Looks about right to me. I checked the scale of the continent on the full world map to be sure, and it's definitely believable.




> - Too many highlands, not enough?


Depends on the underlying geography really. It's quite a tall continent, but it's definitely within reason. Personally, I really like it, rugged terrain like that can be really interesting.




> - Are plateaus visible?


Definitely.




> - Are river basins clear, not enough, too obvious? That sort of thing..


They look really good to me, even without the rivers visible you can clearly see where they'll go because the elevation is so clear.




> - Do the islands feel right?


Yes, though I think they could be improved by adding some contour lines to the sea floor, so they look more like peaks of underwater mountains (since that's effectively what they are). Basically continuing what you're doing for the land itself down into the sea, all the way to the edge of the continental shelf (and maybe even beyond?!). Looks like it'd be a huge amount of work, but then again I'd have said the same for what you've done so far on land.




> - Can you "get a grasp" of where the crust is bending/wrinkling?


Yep.


Really loving it so far, it definitely feels realistic to me. I think you're doing a good job of keeping it realistic both at small and larger scale tbh.

----------


## Ilanthar

I second what Raptori said : don't worry, everything's fine so far  :Very Happy: ! Your mountains looks like a lot of work, but the result is good and feels very "atlas" to me.

Anyway, I really understand your questionning... You have to, when you're throwing yourself in a long-term work like this.

----------


## Micah Doulos

This continent looks like a penguin to me. Was that intentional? Great work by the way!

----------


## Raptori

> This continent looks like a penguin to me. Was that intentional? Great work by the way!

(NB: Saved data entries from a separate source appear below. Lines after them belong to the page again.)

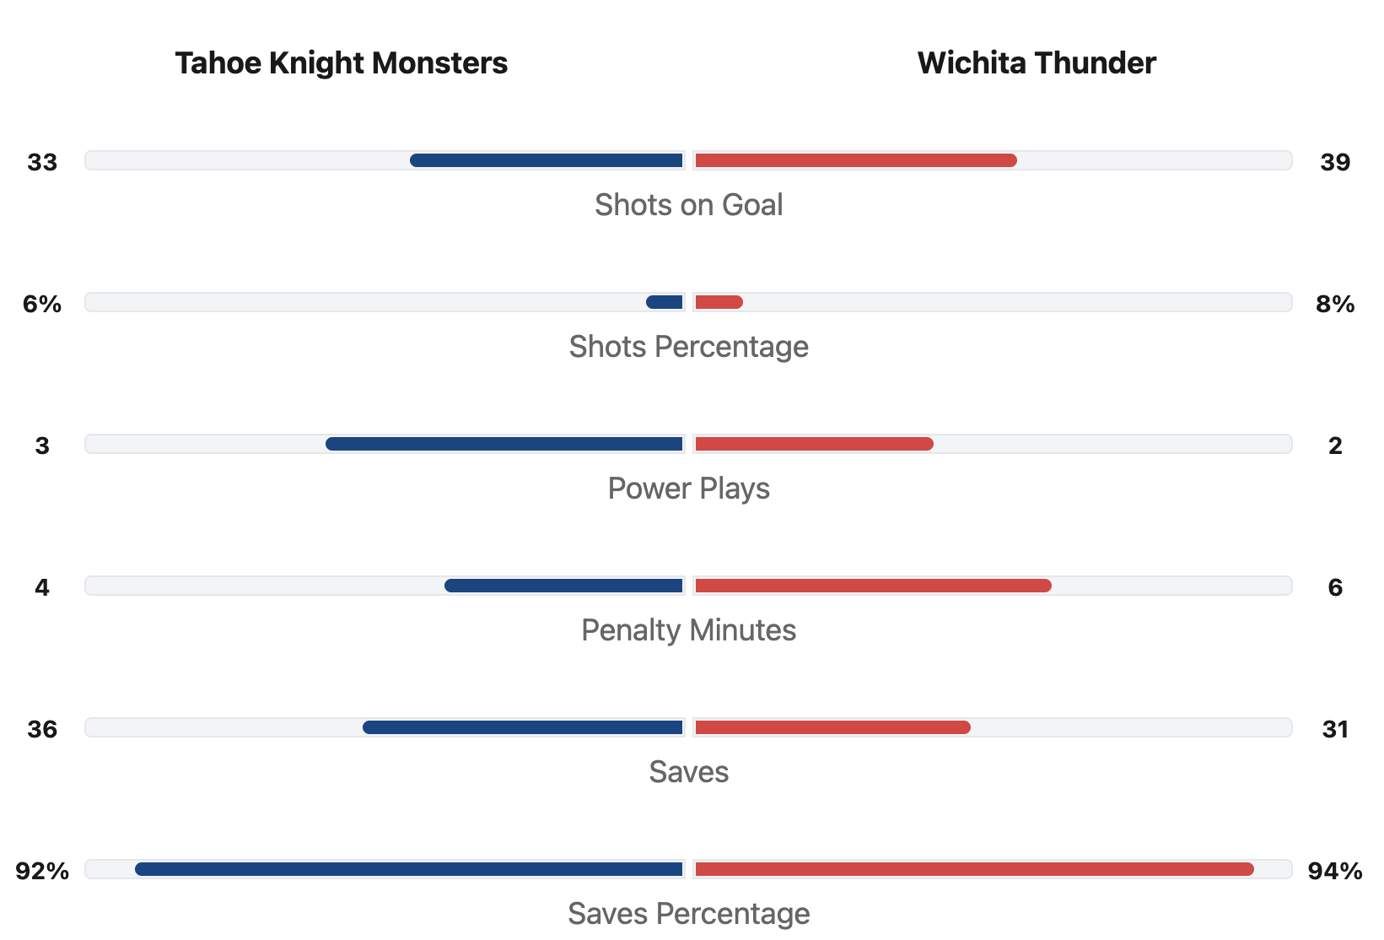The width and height of the screenshot is (1384, 940).
Task: Click the red Saves Percentage bar
Action: [974, 869]
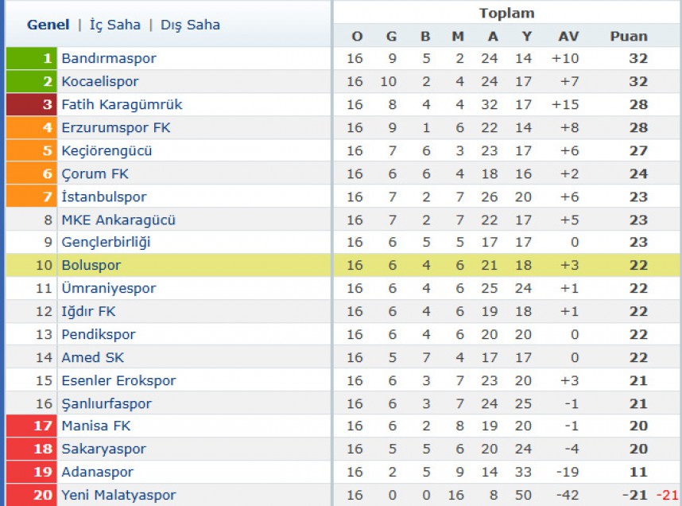682x506 pixels.
Task: Click the dark red rank 3 badge
Action: (x=31, y=104)
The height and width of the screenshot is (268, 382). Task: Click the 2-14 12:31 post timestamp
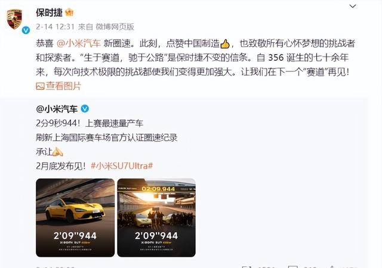(55, 27)
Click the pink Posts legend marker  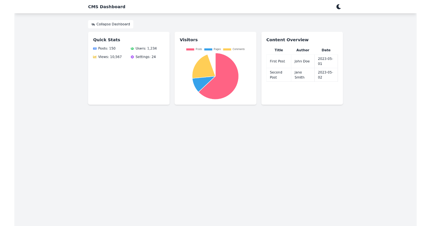tap(190, 49)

LOL I can't believe I didn't notice that!

----------


## Pixie

It took me a while to "find the penguin", but yep, I see it now.. It wasn't intended at all, lol.

----------


## Raptori

Just wondering: roughly how much time have you spent on this so far?

Can't wait for the next update!  :Smile:

----------


## Pixie

Next update due. I was away on holidays this weekend, which means there's less novelty.

Answering your question, Raptori, I think I am averaging 1h a day for the last month, so something between 30 and 40 h of work. However, a lot of the initial stuff has been redone already. I will probably be much faster in the next continents. As I said, I will make a movie of my technique one of these days, but for now there's other priorities (finishing the damn penguin!)..

In fact, this could have been completed if I wasn't aiming for as-perfect-as-I-can-make-it. The main range didn't have the detail of the rest (more recent) and I jumped into redoing it... you can see the "note" in the map.


Currently the file has 23 layers dedicated to the height map. I have also experimented turning the colored thing into a grayscale DEM-like image and it works pretty well. Requires upper layers inverting the upper layers after B&W and tweaking levels but it's possible.

Please comment on the following (if you please):
Does that Thailand/Java like peninsula work well where it is? It is created by the subduction of oceanic plate on old, submerged, continental crust.
Does the coast look alright or too linear? I can't make my mind about this.

----------


## Raptori

> Answering your question, Raptori, I think I am averaging 1h a day for the last month, so something between 30 and 40 h of work. However, a lot of the initial stuff has been redone already. I will probably be much faster in the next continents. As I said, I will make a movie of my technique one of these days, but for now there's other priorities (finishing the damn penguin!)..


Thanks! Awesome, that'll be very interesting to watch  :Smile: 




> Does that Thailand/Java like peninsula work well where it is? It is created by the subduction of oceanic plate on old, submerged, continental crust.


Yep it looks fine. The penguin has an antenna.




> Does the coast look alright or too linear? I can't make my mind about this.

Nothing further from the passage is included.